Auf Anordnung des Innenministeriums findet am 16. April 1950 eine Volksbefragung statt, ob die Bewohner mit der Gründung einer eigenen Gemeinde einverstanden sind. „Sind Sie für die Neugründung der Gemeinde Gartenberg-Geretsried?“, lautet die Frage auf dem Stimmzettel. Die Beteiligung an der Abstimmung ist überwältigend: Von 1424 Wahlberechtigten machen sich 1246 Frauen und Männer auf den Weg in eines der beiden Wahllokale. Das entspricht 87,4 Prozent der Bevölkerung. 91,73 Prozent der Wähler sagen Ja zur Gemeinde Geretsried. Das Innenministerium verfügt, dass die Gemeinde rückwirkend zum 1. April 1950 gegründet wird. Es ist die 38. Kommune des damaligen Landkreises Wolfratshausen. Damit sind die Bewohner des Gebiets Geretsrieder – und nicht mehr Gelting zugehörig. Die offizielle Gründung geht mit einem Staatsakt Ende Juni einher. Für die Übergangszeit bis zur ersten Bürgermeister-und Gemeinderatswahl am 18. Juni wird Karl Lederer mit der Wahrnehmung der Dienstgeschäfte des Geretsrieder Rathauschefs betraut.

Junge Kommunalverwaltung vor schier unlösbaren Problemen und Aufgaben

Mit einem kleinen Stab an Mitarbeitern zieht Lederer ein in „drei notdürftig eingerichtete Räume in dem mit Flüchtlingen überbelegten Verwaltungsgebäude“, dem heutigen Rathaus. Die staatliche Erstausstattung „von 10 000 oder 15 000 Mark“ reicht kaum zur Einrichtung einer Gemeindekanzlei, heißt es in einem Rückblick der Heimatzeitung 1970. Die junge Kommunalverwaltung sieht sich schier unlösbaren Problemen und Aufgaben gegenüber: Straßen- und Wohnungsbau, Sozialwesen, Kirche, Friedhof, Feuerschutz. Eine Hauptsorge ist die Schulfrage.

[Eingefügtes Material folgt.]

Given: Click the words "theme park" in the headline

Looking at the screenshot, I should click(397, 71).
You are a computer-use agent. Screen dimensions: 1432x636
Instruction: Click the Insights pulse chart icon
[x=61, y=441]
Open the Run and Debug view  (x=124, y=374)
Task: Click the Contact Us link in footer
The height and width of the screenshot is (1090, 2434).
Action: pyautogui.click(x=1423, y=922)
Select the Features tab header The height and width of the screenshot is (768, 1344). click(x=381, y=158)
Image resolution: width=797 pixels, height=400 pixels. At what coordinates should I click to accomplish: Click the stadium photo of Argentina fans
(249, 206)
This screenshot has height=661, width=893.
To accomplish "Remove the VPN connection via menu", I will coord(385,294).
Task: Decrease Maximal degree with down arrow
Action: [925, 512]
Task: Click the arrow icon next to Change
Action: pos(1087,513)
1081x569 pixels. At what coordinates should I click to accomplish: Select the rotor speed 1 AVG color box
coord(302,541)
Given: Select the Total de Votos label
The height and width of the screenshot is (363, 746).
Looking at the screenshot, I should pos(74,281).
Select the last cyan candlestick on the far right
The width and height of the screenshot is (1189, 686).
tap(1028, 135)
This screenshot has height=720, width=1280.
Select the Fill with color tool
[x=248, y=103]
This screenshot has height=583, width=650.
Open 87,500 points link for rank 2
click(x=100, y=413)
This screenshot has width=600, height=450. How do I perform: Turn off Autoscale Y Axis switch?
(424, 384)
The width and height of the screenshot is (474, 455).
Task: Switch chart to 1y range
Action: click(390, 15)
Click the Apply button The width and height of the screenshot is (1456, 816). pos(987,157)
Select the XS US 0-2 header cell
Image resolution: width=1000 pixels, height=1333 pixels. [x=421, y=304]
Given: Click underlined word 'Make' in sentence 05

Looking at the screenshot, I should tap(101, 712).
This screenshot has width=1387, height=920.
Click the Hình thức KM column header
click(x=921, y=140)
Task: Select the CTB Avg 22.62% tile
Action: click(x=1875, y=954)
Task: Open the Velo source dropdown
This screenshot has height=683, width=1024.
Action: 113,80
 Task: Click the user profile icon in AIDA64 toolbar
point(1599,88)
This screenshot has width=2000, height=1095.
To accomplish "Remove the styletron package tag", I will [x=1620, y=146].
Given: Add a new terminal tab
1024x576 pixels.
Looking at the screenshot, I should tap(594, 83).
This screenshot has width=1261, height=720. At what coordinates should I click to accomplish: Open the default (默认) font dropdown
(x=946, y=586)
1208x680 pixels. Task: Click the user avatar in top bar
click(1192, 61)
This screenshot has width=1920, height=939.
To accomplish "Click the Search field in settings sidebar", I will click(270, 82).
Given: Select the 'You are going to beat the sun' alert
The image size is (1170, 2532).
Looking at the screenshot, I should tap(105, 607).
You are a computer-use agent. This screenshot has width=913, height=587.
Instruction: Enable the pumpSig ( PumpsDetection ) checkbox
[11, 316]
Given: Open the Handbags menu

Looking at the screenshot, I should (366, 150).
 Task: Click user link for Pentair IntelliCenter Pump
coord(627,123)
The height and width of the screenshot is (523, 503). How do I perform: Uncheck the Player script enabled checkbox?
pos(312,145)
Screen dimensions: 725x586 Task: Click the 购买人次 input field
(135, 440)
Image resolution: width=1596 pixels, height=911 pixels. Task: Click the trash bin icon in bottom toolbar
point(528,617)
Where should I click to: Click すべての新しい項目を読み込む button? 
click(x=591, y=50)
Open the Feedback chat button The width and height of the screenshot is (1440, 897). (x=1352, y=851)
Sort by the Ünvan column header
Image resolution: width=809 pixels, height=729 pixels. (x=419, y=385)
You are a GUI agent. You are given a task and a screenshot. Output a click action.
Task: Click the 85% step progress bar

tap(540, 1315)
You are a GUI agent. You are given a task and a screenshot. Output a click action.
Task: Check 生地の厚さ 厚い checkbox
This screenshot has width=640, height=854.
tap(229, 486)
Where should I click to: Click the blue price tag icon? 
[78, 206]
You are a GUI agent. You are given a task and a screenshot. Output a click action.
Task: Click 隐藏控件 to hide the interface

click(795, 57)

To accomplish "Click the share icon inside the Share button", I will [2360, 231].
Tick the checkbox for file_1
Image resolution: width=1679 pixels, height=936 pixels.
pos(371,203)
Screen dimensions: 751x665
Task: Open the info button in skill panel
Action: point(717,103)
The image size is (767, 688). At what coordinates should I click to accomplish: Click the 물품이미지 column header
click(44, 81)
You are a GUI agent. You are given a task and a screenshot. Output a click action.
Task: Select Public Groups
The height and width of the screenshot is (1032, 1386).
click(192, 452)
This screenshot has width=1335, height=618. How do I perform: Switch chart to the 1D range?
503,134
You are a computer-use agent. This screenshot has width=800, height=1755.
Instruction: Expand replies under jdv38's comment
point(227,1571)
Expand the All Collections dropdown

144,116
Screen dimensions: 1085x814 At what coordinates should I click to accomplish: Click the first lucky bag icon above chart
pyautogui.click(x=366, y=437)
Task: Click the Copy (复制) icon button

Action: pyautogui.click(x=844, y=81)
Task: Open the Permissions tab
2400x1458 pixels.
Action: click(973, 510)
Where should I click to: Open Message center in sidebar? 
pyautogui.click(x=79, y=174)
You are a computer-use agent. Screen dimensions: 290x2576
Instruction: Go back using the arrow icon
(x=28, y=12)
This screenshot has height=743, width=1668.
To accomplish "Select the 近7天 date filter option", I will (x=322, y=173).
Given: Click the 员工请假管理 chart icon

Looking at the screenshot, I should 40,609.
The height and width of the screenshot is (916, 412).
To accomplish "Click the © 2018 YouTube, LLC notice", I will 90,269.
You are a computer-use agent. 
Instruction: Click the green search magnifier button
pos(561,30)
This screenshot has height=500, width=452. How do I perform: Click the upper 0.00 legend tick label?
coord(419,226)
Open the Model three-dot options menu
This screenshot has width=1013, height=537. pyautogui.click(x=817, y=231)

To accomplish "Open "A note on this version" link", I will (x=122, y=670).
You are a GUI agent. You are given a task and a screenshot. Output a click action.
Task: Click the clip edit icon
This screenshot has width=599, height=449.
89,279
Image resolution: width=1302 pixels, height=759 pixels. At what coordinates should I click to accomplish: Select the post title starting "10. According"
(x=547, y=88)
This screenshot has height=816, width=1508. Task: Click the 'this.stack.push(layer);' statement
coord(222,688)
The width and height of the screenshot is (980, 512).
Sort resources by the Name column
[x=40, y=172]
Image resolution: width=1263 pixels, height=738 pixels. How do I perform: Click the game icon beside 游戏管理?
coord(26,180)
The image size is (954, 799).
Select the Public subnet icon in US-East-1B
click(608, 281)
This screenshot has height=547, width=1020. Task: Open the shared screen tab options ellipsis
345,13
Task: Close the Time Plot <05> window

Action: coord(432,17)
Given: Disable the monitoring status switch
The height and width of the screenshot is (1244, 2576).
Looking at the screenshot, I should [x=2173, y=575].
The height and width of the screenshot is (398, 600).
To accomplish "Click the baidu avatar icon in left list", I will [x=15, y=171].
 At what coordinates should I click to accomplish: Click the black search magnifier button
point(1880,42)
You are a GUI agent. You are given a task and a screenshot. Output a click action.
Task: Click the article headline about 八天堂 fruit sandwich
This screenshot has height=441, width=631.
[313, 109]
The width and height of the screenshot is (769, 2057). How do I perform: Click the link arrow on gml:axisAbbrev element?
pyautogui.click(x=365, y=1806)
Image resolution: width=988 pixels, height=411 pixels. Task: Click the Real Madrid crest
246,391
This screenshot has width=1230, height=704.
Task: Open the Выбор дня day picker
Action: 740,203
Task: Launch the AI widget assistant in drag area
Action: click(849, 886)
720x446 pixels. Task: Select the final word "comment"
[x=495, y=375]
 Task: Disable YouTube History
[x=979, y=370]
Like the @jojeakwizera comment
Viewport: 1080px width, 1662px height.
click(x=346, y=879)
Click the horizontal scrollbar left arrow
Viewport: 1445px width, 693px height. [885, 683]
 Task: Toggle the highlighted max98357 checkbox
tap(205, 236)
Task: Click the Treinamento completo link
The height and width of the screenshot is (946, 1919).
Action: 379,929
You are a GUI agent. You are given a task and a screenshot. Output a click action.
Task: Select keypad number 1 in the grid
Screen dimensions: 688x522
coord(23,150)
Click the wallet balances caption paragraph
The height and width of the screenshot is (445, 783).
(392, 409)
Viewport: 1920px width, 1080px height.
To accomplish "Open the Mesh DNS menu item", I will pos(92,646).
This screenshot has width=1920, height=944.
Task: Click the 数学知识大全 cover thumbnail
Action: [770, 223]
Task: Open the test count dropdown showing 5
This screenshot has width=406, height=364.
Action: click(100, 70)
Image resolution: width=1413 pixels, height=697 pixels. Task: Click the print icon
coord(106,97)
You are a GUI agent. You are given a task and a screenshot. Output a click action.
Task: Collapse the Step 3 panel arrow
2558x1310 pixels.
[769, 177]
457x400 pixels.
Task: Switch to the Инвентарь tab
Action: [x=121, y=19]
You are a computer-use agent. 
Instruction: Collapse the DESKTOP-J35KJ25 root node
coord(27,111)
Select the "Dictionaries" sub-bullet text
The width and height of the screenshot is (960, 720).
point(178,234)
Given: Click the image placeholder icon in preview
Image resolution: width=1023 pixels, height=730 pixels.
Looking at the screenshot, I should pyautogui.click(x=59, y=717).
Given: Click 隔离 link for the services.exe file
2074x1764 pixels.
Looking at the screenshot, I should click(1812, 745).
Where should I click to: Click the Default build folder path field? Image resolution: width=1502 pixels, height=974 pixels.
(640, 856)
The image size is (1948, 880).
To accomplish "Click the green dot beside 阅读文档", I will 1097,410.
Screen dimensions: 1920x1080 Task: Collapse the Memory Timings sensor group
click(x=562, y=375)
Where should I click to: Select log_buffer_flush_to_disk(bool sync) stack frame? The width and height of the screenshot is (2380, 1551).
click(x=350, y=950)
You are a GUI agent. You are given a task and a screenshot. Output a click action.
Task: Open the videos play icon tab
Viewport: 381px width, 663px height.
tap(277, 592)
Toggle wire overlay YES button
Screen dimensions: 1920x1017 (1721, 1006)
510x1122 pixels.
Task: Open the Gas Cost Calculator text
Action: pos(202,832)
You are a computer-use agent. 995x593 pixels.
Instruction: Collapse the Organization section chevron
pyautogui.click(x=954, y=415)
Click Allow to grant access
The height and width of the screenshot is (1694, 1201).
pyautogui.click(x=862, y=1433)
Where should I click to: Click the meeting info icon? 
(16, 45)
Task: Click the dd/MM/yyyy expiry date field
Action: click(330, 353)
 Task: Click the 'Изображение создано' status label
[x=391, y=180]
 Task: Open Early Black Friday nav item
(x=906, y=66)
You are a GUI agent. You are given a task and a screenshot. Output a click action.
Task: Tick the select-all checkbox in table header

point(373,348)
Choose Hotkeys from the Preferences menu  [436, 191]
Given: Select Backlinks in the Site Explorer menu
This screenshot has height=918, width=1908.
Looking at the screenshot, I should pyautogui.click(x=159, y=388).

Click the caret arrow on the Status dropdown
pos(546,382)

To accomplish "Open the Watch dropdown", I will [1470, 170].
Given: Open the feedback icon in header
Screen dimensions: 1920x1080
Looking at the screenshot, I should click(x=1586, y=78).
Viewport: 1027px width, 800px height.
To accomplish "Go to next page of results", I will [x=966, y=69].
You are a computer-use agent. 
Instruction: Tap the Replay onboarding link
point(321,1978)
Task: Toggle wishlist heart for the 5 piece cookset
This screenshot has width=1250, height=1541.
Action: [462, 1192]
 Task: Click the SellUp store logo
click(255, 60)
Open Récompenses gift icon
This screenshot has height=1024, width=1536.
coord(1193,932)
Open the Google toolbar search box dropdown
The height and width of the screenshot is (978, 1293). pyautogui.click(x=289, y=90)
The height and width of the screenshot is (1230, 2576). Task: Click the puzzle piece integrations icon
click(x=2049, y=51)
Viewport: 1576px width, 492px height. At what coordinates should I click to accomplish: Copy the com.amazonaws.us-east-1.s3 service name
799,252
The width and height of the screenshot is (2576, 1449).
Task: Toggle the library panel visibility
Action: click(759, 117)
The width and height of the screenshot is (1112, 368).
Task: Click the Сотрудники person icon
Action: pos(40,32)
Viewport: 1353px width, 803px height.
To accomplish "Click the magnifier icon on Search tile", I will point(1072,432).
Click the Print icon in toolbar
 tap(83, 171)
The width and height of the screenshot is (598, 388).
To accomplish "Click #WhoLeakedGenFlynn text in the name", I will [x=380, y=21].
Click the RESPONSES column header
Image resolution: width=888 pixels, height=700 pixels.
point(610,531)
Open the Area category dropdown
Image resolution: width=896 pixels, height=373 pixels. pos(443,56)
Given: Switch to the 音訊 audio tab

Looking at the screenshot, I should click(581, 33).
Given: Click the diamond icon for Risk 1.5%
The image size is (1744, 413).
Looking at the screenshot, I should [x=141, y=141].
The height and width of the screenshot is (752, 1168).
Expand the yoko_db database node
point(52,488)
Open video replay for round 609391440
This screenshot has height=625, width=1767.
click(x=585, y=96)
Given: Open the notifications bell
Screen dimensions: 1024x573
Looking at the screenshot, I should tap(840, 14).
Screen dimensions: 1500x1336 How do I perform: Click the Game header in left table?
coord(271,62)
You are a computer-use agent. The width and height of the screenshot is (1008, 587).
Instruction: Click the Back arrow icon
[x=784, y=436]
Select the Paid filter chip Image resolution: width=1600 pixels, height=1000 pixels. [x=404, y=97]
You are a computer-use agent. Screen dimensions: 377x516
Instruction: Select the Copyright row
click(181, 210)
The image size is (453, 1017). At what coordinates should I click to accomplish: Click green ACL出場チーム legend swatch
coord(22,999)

Für 230 Kinder stehen nur zwei Schulsäle zur Verfügung.

„Glück auf die Dauer hat nur der Tüchtige“

„Dass es den Männern im Rathaus gelang, trotz der anfangs nur spärlich fließenden Steuereinnahmen die Durststrecke der ersten Jahre nach der Gemeindegründung zu überwinden und den kommunalen Notwendigkeiten Rechnung zu tragen, ist eines der Wunder in der Geschichte Geretsrieds“, schreibt der Isar-Loisachbote damals. „Vielleicht ist es aber auch nur die Bestätigung des alten Sprichworts ,Glück hat auf die Dauer nur der Tüchtige.‘“ Für den Festzug zum zehnjährigen Bestehen der Gemeinde wünschen sich die Geretsrieder einen Festwagen von ihrer ehemaligen Muttergemeinde Gelting. Schusterbauer Sebastian Ambacher führt ihn mit einem schönen Pferdegespann an. Auf dem Wagen steht eine Wiege mit der Jahreszahl 1945 und ein stattliches Gemälde vom Ortsbild Gelting.

Serie

Zwei Geburtstage feiert Geretsried in diesem Jahr: 75 Jahre Gemeindegründung und 55 Jahre Stadterhebung. Dieses Jubiläum nimmt unsere Zeitung zum Anlass, historische und aktuelle Geschehnisse aus über sieben Jahrzehnten im Rahmen einer Serie zu beleuchten. Die einzelnen Folgen erscheinen in loser Reihenfolge.